Background: After the first year in the Comprehensive Care for Joint Replacement (CJR) model, hospitals must repay Medicare for spending above a target price. Hospitals are incentivized to reduce spending in a 90-day episode and generate internal cost savings through, for example, the use of lower-cost implants.
Methods: We used a Markov model to compare quality-adjusted life-years and lifetime costs of total hip arthroplasty, under Medicare fee-for-service (baseline) and under alternative revision rate assumptions ( prospective CJR scenarios). Results were generated for 65-year-old and 75-year-old male and female Medicare beneficiaries using baseline spending and revision rates from Medicare claims. We estimated the impact of CJR on 90-day spending. We ran sensitivity analyses for revision rates.

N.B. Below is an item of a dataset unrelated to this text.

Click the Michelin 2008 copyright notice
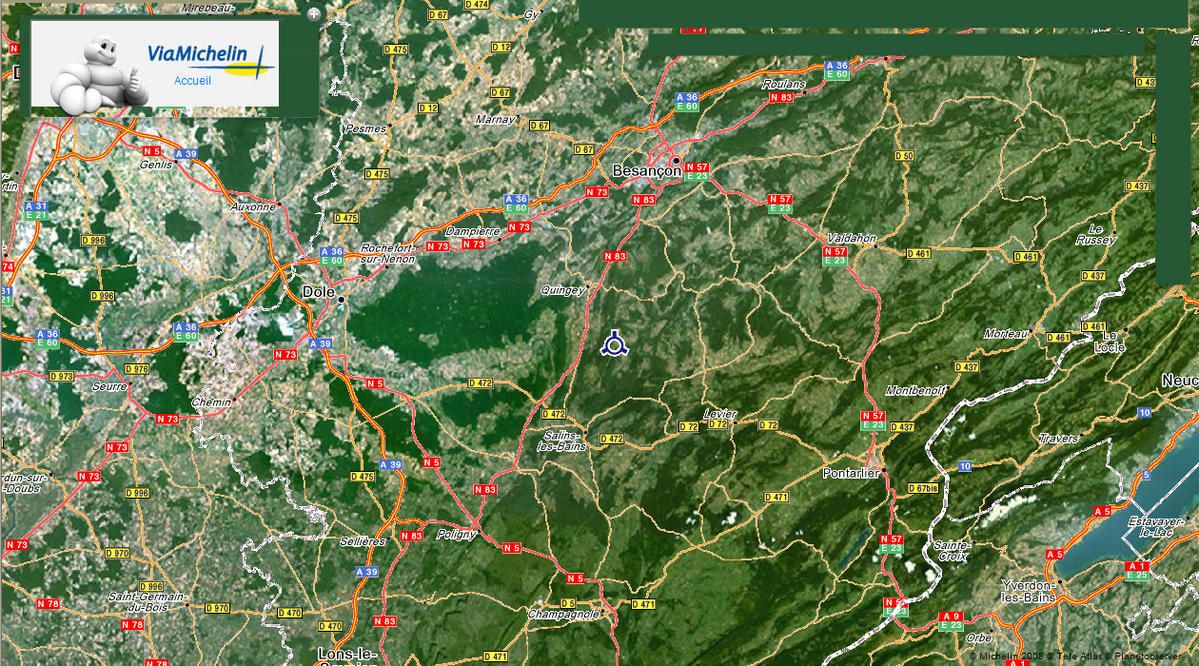 [1003, 657]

Results: Under willingness-to-pay thresholds of $50,000, $100,000, and $150,000, the baseline scenario was more cost-effective than the CJR scenario for a 65-year-old male patient if the revision risk increases by at least 7% (95% confidence interval for CJR savings: 4%-22%), 5% ( range, 3%-7%), or 3% ( range, 1%-5%), respectively. For males aged 75 years and females, revision risk needs to increase by a greater percentage under CJR relative to baseline for Medicare fee-for-service to be more cost-effective.
Conclusion: The CJR model holds great promise. However, it incentivizes hospitals to choose lower-cost implants and adopt newer technology more slowly, which could potentially increase revision rates and offset benefits of the program. Policy makers should monitor revision rates and consider changes to the CJR model to ensure beneficiary access to valuable technology. (C) 2018 Elsevier Inc. All rights reserved.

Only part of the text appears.